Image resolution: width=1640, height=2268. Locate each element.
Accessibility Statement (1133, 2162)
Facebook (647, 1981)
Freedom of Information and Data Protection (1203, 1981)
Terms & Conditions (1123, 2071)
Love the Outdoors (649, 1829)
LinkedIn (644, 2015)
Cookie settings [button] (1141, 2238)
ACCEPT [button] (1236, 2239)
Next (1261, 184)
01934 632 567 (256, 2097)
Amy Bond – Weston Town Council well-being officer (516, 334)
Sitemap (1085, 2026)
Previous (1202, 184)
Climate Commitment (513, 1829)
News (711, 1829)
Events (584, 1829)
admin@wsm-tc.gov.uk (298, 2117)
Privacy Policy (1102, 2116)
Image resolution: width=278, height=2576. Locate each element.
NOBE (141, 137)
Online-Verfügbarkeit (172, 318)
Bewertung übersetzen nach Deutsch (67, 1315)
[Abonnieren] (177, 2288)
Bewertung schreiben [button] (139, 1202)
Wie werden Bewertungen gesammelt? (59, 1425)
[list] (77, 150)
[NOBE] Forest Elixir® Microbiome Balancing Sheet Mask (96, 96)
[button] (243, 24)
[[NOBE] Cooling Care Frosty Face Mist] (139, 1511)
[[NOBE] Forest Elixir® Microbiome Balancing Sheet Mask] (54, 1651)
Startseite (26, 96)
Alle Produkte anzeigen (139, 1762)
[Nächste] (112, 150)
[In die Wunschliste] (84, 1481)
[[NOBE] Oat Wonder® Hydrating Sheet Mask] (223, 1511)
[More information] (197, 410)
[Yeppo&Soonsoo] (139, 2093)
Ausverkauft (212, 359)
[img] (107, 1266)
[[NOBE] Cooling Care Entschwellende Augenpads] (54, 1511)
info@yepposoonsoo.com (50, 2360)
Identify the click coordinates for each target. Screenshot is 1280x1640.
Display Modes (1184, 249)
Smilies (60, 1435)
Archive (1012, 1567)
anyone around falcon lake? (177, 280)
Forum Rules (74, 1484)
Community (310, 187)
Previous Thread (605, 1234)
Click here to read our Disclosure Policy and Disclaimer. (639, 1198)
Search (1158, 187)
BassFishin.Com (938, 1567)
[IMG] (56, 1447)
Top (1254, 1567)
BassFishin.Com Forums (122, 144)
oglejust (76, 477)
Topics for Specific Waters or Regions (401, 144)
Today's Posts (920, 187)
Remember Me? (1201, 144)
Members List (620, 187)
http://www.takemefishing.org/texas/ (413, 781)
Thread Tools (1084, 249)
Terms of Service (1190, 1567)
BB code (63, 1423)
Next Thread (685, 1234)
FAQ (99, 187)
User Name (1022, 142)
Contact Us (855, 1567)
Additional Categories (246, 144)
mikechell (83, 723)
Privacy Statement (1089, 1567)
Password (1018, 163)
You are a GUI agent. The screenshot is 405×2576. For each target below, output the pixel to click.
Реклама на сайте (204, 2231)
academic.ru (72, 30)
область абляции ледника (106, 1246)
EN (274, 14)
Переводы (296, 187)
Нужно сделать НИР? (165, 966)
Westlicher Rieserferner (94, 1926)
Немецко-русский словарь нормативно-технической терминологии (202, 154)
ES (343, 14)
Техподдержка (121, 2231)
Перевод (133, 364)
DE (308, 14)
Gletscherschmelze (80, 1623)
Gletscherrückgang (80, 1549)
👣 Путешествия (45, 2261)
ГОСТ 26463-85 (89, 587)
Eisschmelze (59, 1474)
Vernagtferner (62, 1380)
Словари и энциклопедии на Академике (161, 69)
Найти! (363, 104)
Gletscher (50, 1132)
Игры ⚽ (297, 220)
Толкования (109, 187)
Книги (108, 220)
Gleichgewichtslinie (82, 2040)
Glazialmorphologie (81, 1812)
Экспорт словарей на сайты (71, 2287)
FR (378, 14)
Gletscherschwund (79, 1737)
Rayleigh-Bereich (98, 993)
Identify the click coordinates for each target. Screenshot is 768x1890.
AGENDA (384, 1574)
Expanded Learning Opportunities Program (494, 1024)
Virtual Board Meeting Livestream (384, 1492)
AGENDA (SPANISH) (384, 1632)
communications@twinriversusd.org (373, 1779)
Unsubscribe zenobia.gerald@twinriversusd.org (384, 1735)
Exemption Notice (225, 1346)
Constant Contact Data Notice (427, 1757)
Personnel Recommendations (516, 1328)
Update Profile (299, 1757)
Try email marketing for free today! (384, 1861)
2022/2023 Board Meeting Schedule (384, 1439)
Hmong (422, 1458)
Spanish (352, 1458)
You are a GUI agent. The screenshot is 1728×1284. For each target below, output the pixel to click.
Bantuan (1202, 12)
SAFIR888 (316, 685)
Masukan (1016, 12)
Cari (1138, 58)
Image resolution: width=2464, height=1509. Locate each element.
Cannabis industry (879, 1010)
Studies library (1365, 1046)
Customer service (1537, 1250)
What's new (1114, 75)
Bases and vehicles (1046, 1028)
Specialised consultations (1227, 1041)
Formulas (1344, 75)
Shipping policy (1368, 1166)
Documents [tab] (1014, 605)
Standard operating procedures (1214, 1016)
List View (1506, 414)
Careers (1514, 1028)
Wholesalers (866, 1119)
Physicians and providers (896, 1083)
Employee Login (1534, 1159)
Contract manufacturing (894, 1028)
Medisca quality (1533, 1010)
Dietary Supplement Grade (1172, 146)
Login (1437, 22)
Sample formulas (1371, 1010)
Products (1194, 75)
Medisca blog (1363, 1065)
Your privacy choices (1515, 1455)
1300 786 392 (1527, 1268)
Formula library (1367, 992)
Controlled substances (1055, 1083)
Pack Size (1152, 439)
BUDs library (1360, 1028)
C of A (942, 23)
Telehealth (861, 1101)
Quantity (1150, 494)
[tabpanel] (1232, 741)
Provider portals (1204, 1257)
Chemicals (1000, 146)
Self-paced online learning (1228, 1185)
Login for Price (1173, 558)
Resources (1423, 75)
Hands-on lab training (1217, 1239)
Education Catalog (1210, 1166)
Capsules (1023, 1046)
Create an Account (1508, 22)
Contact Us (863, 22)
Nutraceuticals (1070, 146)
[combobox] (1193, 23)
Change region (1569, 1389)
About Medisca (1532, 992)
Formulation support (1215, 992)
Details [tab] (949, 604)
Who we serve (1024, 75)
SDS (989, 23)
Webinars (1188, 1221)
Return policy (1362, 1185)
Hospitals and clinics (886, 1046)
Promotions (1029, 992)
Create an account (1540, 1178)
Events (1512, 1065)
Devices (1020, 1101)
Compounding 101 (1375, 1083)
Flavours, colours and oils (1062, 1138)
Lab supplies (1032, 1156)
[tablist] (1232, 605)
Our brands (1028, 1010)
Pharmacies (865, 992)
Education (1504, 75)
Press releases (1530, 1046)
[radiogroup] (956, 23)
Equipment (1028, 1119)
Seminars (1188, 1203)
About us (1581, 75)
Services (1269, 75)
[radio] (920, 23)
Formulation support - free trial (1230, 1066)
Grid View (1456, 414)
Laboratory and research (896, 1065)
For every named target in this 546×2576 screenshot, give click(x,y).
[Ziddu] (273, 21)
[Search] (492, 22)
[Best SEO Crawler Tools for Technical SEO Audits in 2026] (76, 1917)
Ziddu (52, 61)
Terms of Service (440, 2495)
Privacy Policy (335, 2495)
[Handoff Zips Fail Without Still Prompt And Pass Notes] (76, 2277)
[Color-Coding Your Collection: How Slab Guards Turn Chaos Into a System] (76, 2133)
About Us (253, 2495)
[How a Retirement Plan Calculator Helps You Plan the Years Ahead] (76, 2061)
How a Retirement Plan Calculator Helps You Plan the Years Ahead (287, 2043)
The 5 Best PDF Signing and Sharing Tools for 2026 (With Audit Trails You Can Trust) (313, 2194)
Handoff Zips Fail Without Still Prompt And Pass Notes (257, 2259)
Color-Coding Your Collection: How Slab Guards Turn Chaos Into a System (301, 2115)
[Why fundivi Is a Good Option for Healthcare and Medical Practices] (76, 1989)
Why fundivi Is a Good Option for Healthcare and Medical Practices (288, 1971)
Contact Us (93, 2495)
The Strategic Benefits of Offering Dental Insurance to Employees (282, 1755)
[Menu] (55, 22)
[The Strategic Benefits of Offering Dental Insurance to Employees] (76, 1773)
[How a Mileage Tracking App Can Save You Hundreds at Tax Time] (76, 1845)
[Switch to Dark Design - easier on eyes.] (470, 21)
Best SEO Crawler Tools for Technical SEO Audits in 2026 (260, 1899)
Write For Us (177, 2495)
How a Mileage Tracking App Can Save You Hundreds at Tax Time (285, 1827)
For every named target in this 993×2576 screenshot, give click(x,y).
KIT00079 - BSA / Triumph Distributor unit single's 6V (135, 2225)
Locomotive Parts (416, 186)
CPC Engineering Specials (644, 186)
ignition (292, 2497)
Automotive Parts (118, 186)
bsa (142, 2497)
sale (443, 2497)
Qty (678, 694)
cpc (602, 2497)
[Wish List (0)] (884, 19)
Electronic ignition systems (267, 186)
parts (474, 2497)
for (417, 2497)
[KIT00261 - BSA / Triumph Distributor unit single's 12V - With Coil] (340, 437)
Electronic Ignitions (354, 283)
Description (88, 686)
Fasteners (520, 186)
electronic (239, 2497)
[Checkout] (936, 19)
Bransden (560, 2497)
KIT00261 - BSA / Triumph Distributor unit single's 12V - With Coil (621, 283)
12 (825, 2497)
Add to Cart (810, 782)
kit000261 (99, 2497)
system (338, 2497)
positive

===============

**WHAT YOU NEED TO DO:** Given the records above, reproduce precisely and only the lines between the line holding "1300 786 392 (1527, 1268)" and the line holding "Resources (1423, 75)", inclusive.

**RESULT OF THE EXERCISE:**
1300 786 392 (1527, 1268)
Formula library (1367, 992)
Controlled substances (1055, 1083)
Pack Size (1152, 439)
BUDs library (1360, 1028)
C of A (942, 23)
Telehealth (861, 1101)
Quantity (1150, 494)
[tabpanel] (1232, 741)
Provider portals (1204, 1257)
Chemicals (1000, 146)
Self-paced online learning (1228, 1185)
Login for Price (1173, 558)
Resources (1423, 75)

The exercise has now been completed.